Yikes. Should’ve know better. A RR story devolving into tortureporn, what a sad but expected surprise. Thanks for the chapter but that’s it for me

Anonymous

Thanks for the darker turn, this whole spider side thing has been a breath of fresh air for me. Some people have said they dislike the graphic bit of it, but I presume that is just the bias of people who have something negative to say being more likely to say it. I would wager the majority have faith in the direction these last few chapters have been going or like the way the story is progressing. Thanks for the story so far, I don't comment super quick as I generally save a few chapters up, but I have been hooked again so that might change.

Alina

ah yes, a novel about a necromancer who loves to eat souls wasnt going to touch on non-humane subjects. what did you actually expect? i have to ask? do you just want all novels to be rainbows and sunshine and nothing bad whatsoever? be real here, novels need an antagonist something to unite the readers against, and in a novel as morally grey as a necromancer who eats peoples souls, you need something even worse

Panchonki

A story without risk is empty feel-good drivel.

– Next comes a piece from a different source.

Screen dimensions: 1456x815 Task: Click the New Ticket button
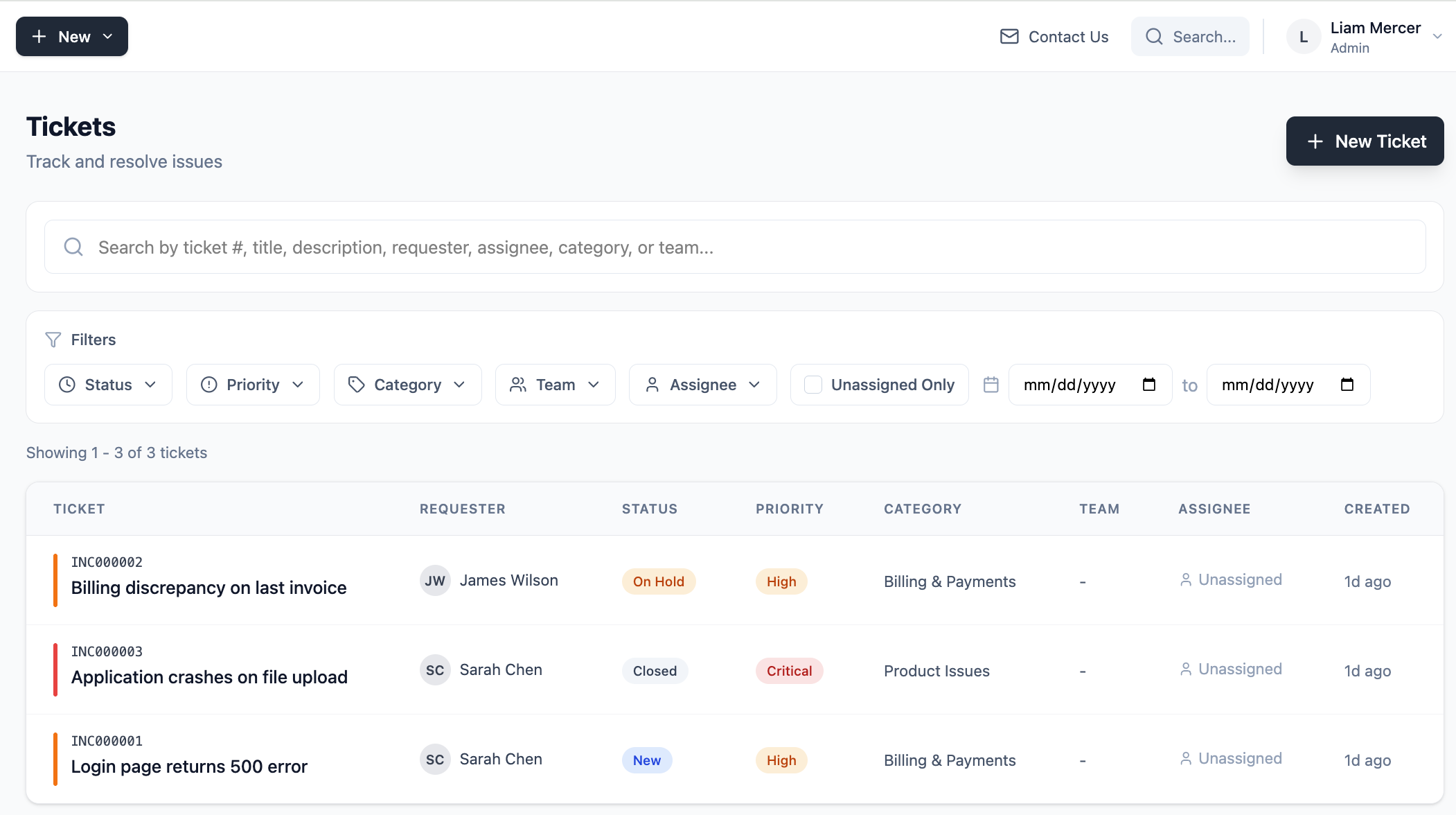pos(1364,141)
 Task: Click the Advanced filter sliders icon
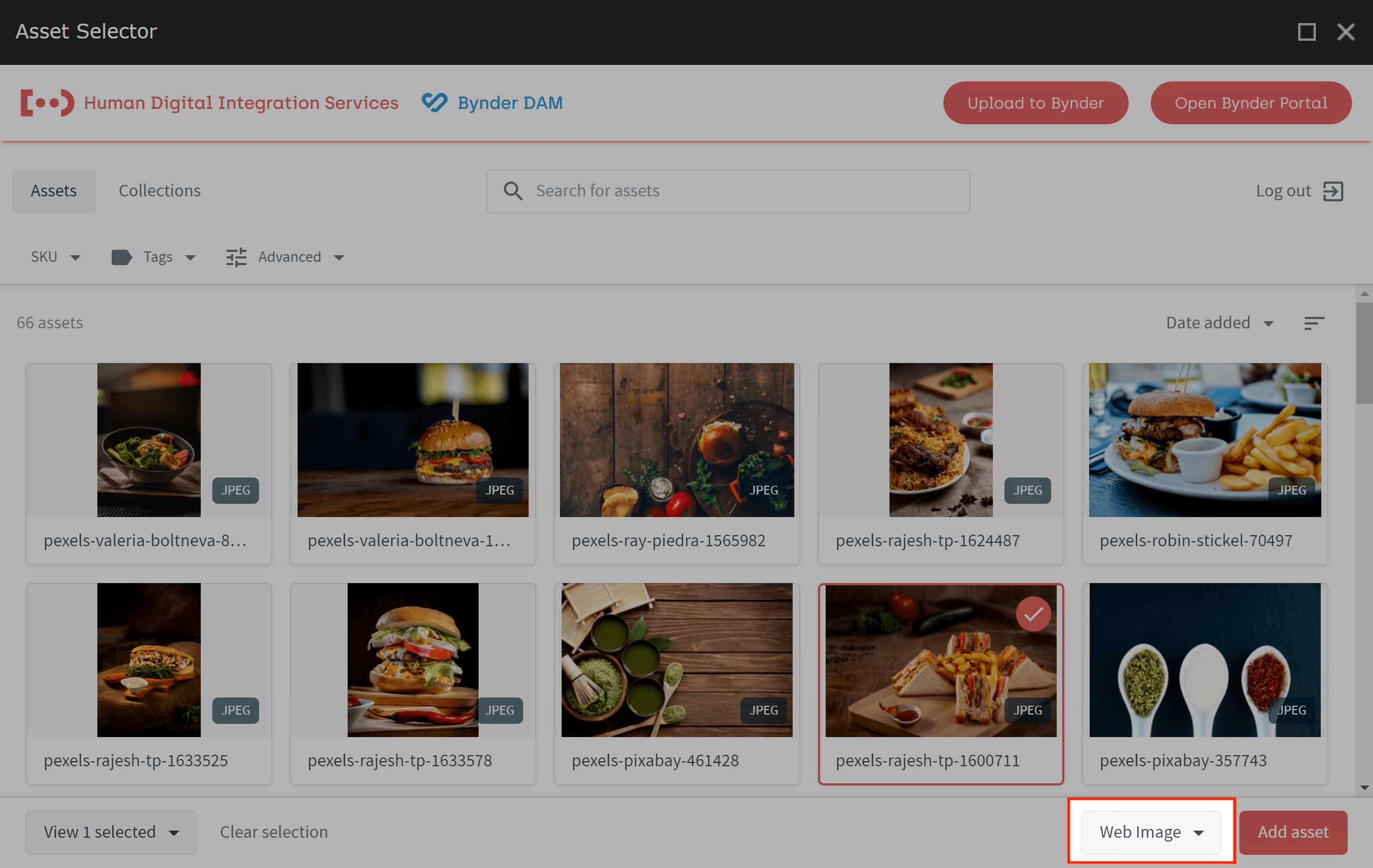236,257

These two side-chapters are graphic, sure as sure, but not in an unwarranted way. The world is dark after all.

Anonymous

Perhaps I wasn’t clear on what’s bothering me. I couldn’t care less if the mc started to very graphically slaughter the entire city. My line is drawing when torture (as in heal and eat) is introduced without any logical reason. Perhaps I was just to impatient, but the “insane” biomancer seems very forced to me. A “normal” character gets introduced, goes insane in a very weird way just to include graphic torture scenes. It just doesn’t flow for me.

Panchonki

Fear and hope, shutting out the horrors by conciously focusing on a futile effort because rescue might come at some point. Later conciously avoiding thinking about this early desicion, for doubt would make the days of pain pointless and their own actions horrible beyond measure. Whilst the process could be made to feel more fleshed out, it would involve dipping into the fledgling moments of lucidity more often, thus drawing out the process for us readers. I don't know which would be better, but I can agree that the show of the flow of progressive madness is not flawless. Believable imo though.